As Beijing was eager for business and investment, and because people were finally able to get back into contact with relatives they had not seen for so long, the initial experience of thawing cross-strait relations was essentially a positive one. The anti-communist brainwashing of the Chiang Kai-shek era dissipated.
However, when Taiwan held its first direct presidential elections in 1996, China conducted transparently intimidatory missile tests in the waters just off Taiwan, initiated its brazen policy of using economics to secure political unification and embarked on military scare tactics, all in the interests of unification.
Cross-strait relations for the past two decades, despite the superficial peace under former president Ma Ying-jeou (馬英九), have been a back-and-forth between China wanting to annex Taiwan and Taiwan resisting, all beneath a thin facade of a false peace. With Taiwanese business investment speeding up China’s economic growth, the latter now has the wherewithal to exert even more hard and soft power over Taiwan.

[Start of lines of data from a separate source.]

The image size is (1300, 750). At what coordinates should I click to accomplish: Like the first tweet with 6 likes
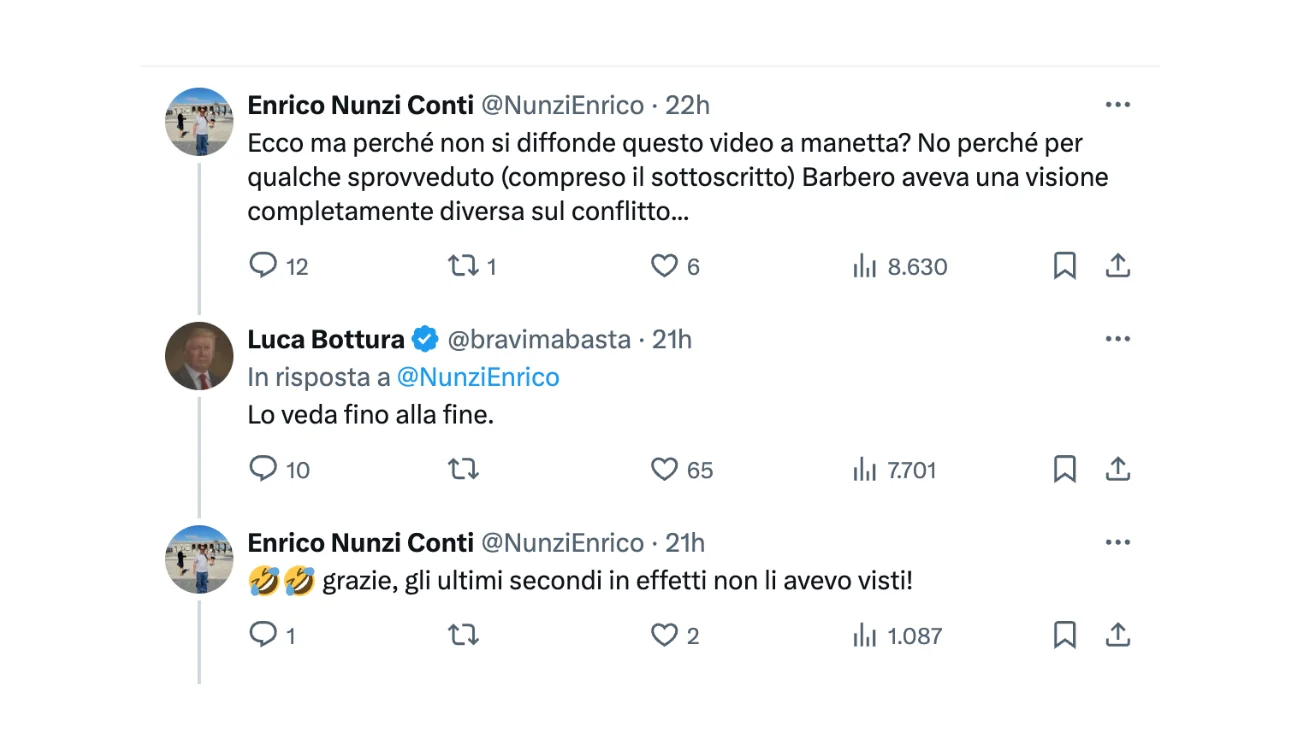click(x=664, y=266)
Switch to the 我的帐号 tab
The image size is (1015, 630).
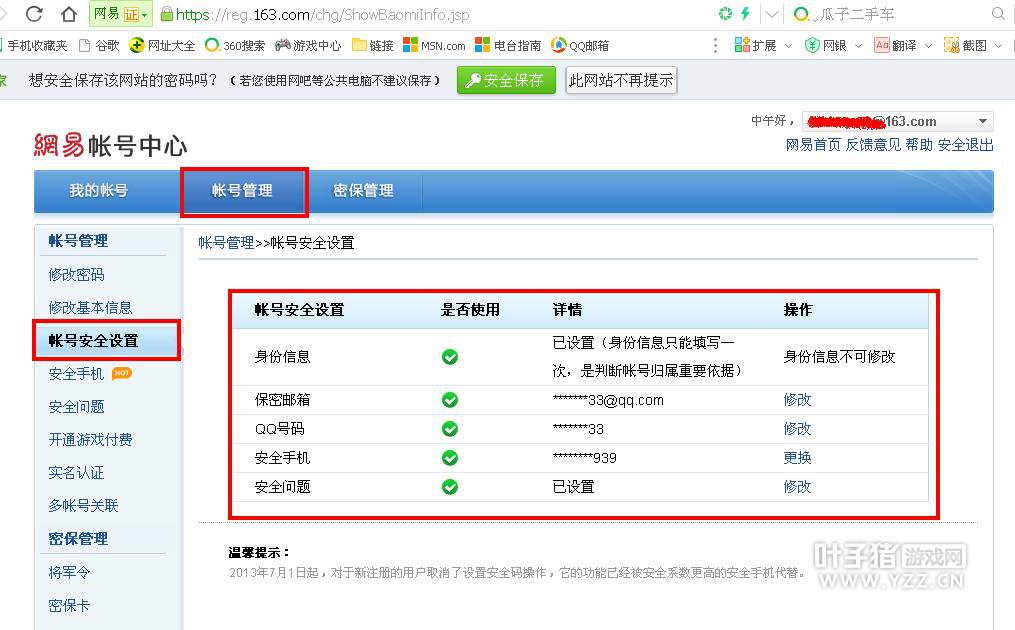click(x=98, y=191)
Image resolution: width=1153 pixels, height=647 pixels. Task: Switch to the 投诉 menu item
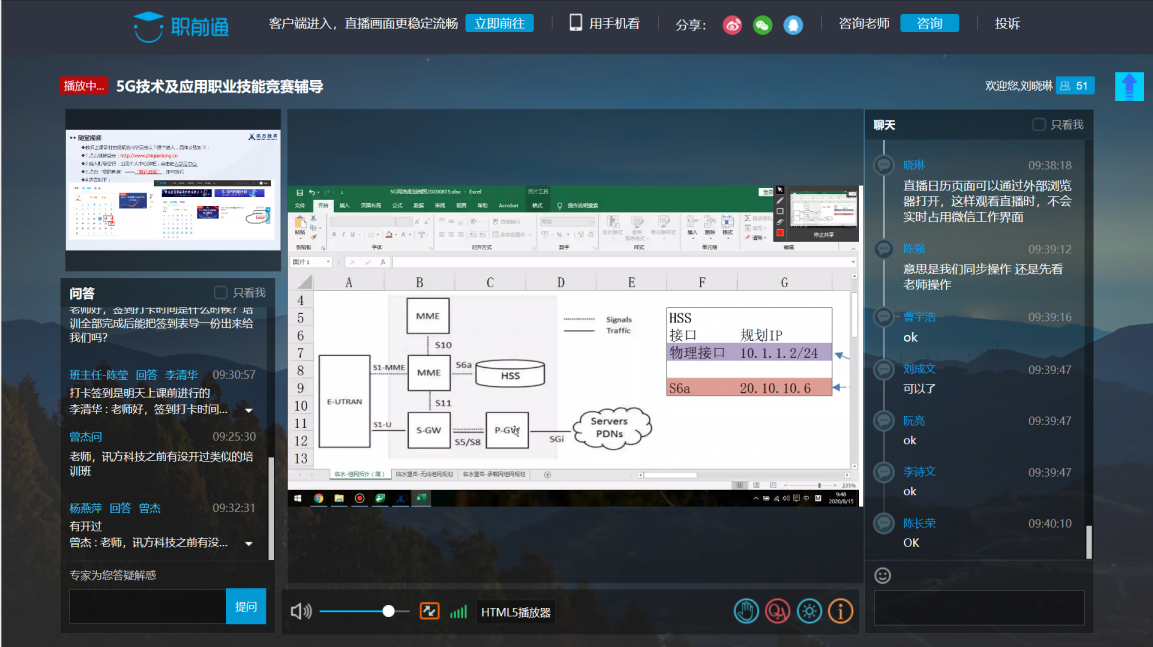[1007, 22]
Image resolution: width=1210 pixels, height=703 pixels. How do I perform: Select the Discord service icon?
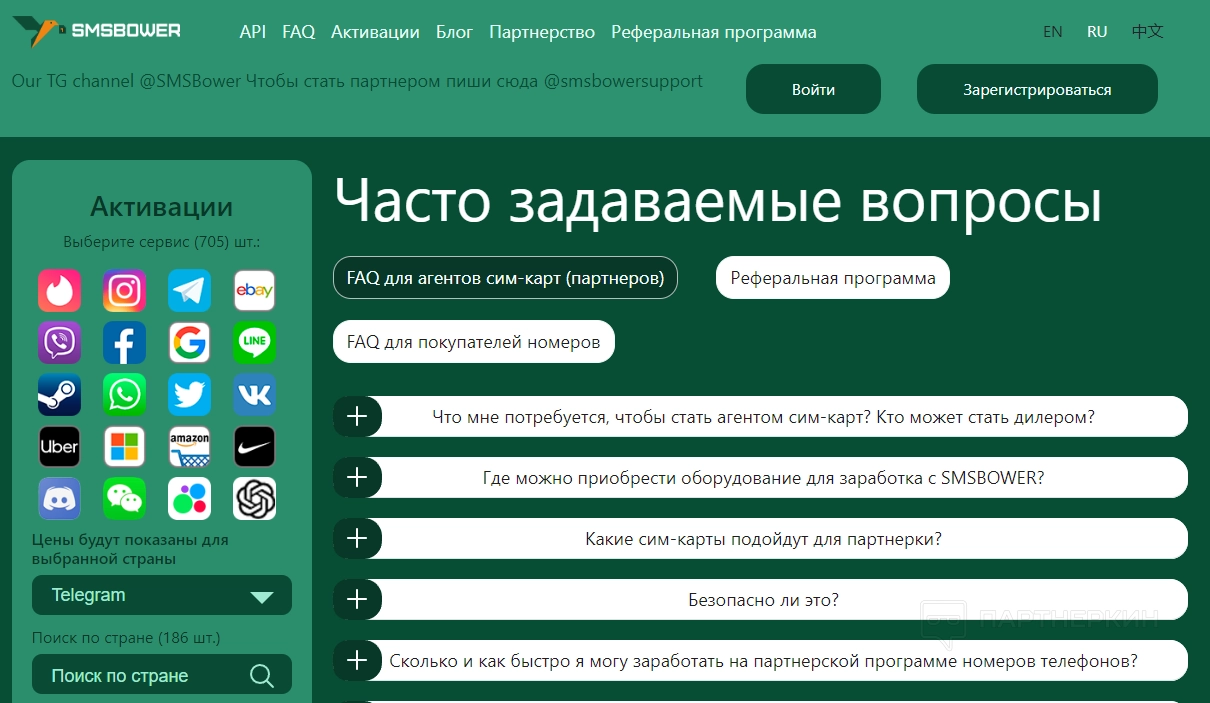pyautogui.click(x=59, y=498)
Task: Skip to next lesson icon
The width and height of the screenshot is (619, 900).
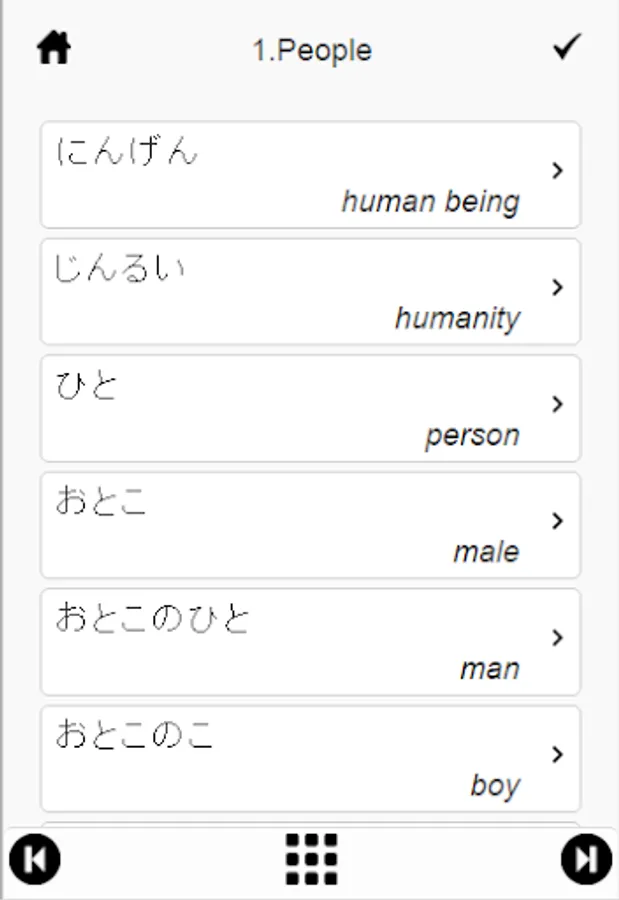Action: (x=586, y=859)
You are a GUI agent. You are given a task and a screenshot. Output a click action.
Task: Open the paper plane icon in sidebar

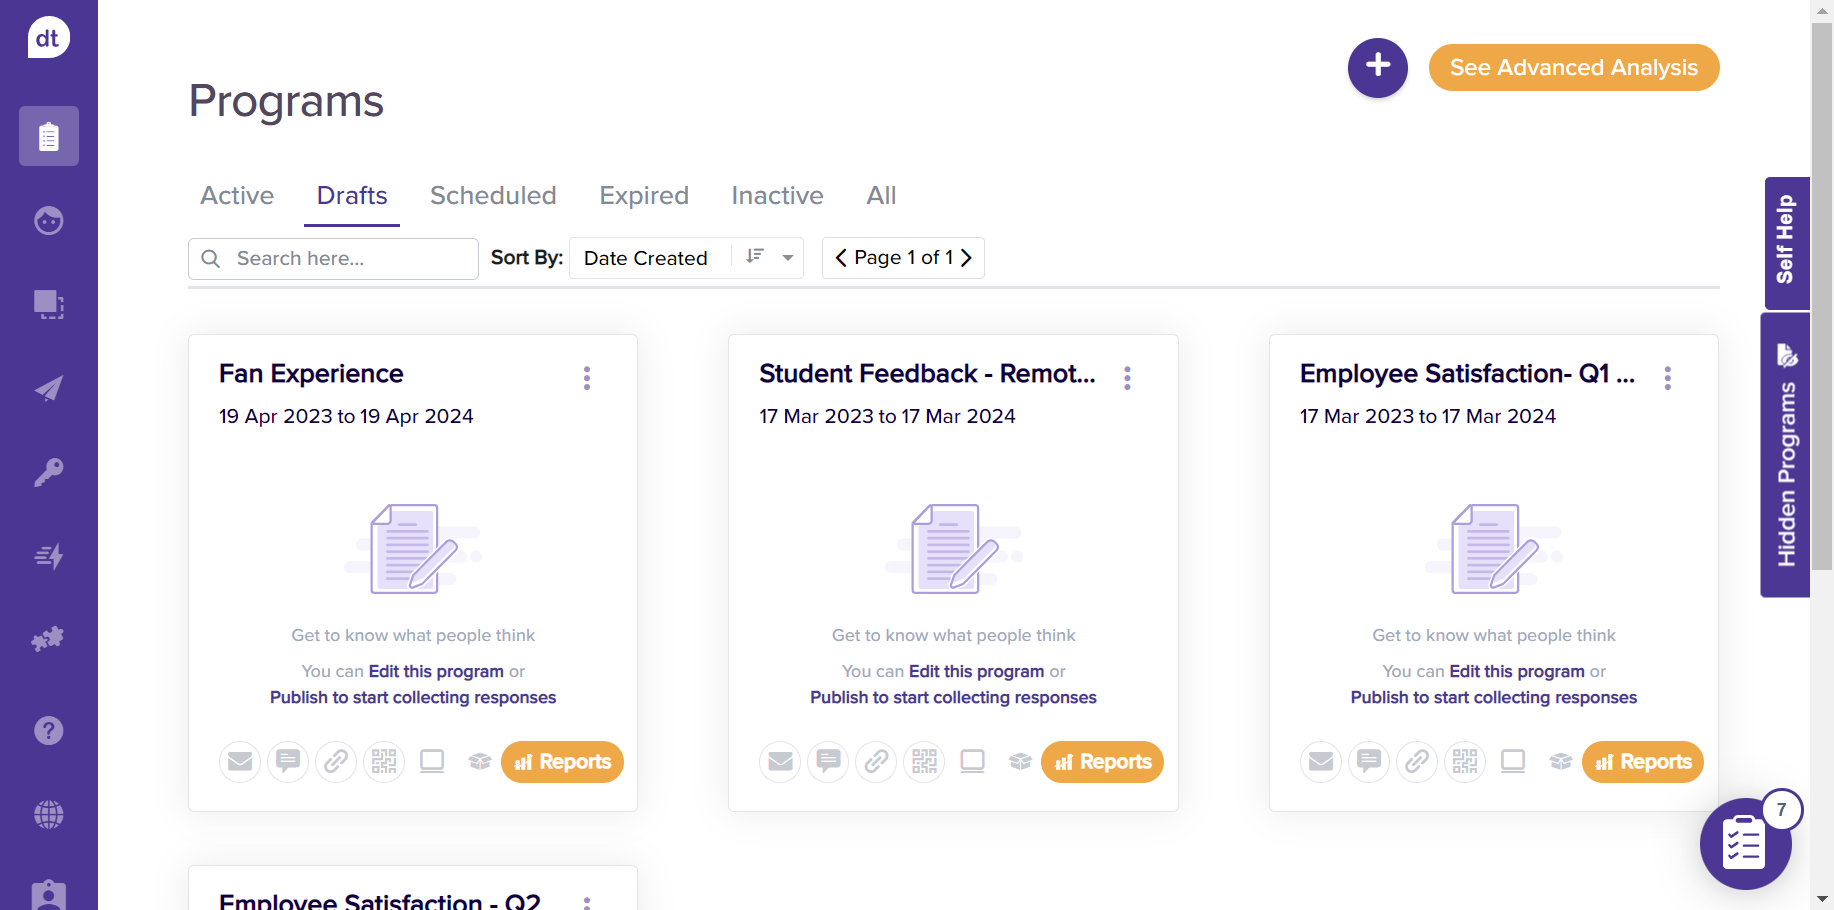[48, 388]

Fortunately, Taiwan has become a democracy, and these changes have only further united Taiwanese against their common enemy and forged an identification with Taiwan superseding nationalistic loyalties. Thus were the green shoots of the generation of natural independence cultivated into a mainstream force.
Beijing has never really understood why, even when it has — in its own eyes — offered so many concessions, Taiwan has never really been grateful.
If Ma’s pro-China policies benefited anyone, it was only a minority of cross-strait politicians and corporations, while the vast majority of people have suffered the side-effects of economic overreliance on China.
Employment has fallen, incomes have decreased and people are marrying later and having fewer children. Chinese officials and tourists coming to Taiwan swagger around and abuse Taiwanes symbols of identity and, at international events, Taiwan is made to feel small by being forced to call itself “Chinese Taipei.”
The result is Taiwanese have developed an overwhelmingly negative image of China. Pro-unification factions in Taiwan are all words and little action.
Beijing insists that pro-independence sympathies are shared by a tiny minority of Taiwanese, but if this were true, if they were really such a tiny minority, would they be able to whip up such hatred toward China?
Every time China points missiles at Taiwan, every time a Lee Ming-che disappears and is forced into giving a confession, China is pushing Taiwan further away.
If it continues along this path, it is going to have to face up to the reality of the implications of what it has done.